Las acciones de amparo, las medidas cautelares y los procesos contencioso-administrativos constituyen mecanismos de tutela judicial que permiten evitar que el incumplimiento de las obligaciones legales vacíe de contenido las normas aprobadas por el sistema democrático.

No se trata de una discusión partidaria ni ideológica. La cuestión central es determinar si las leyes continúan siendo obligatorias para todos los poderes del Estado o si algunos de ellos pueden decidir unilateralmente cuándo aplicarlas.

La respuesta que ofrece el constitucionalismo argentino es clara: ningún poder está por encima de la ley. La división de poderes pierde sentido si uno de ellos puede desconocer las decisiones adoptadas por los otros dentro de las competencias que la Constitución les asigna.

La historia institucional argentina demuestra que los períodos de mayor estabilidad democrática han sido aquellos en los que las reglas fueron respetadas, incluso cuando resultaban incómodas para quienes ejercían el poder. Por el contrario, cuando se relativiza la supremacía de la ley en función de circunstancias coyunturales, se debilita la confianza social en las instituciones y se erosiona la calidad democrática.

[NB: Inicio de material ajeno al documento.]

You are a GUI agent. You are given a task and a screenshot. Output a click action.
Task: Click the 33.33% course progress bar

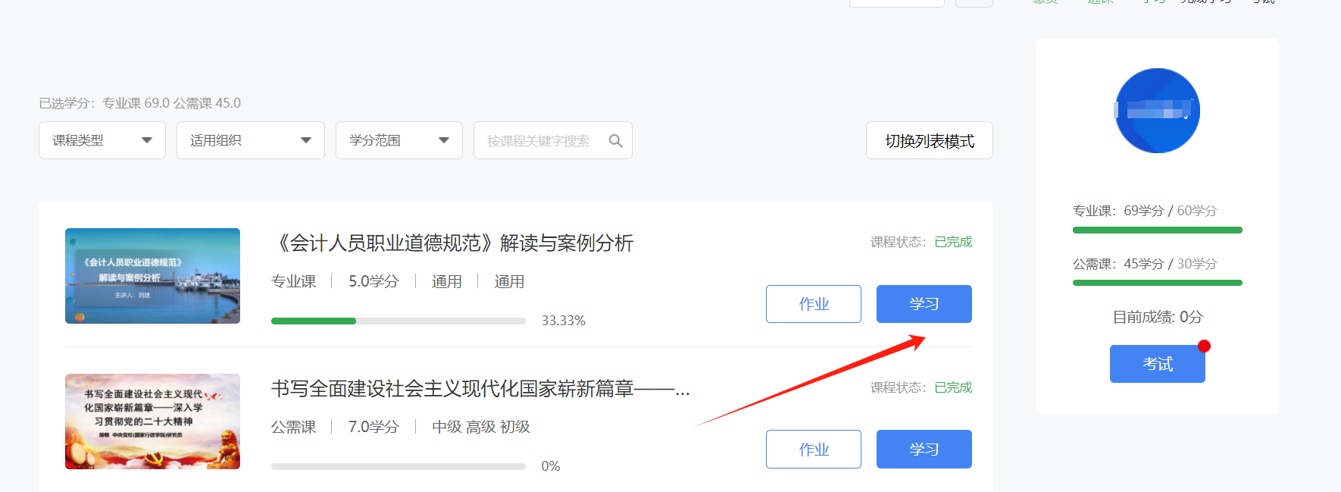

Por ello, el debate no debe centrarse únicamente en el contenido de una ley determinada, sino en la vigencia misma del principio de legalidad. Una república no puede sostenerse sobre normas que se cumplen selectivamente. El Estado de derecho exige que las leyes sean obligatorias para los ciudadanos, pero también —y sobre todo— para quienes gobiernan.

La fortaleza de una democracia se mide por su capacidad de respetar las reglas, incluso en contextos de tensión política, económica o social.

Cuando una ley vigente deja de aplicarse por decisión de quien tiene la obligación constitucional de ejecutarla, lo que se pone en discusión no es solo una política pública específica, sino uno de los fundamentos esenciales de la organización republicana: la supremacía de la ley sobre las voluntades individuales.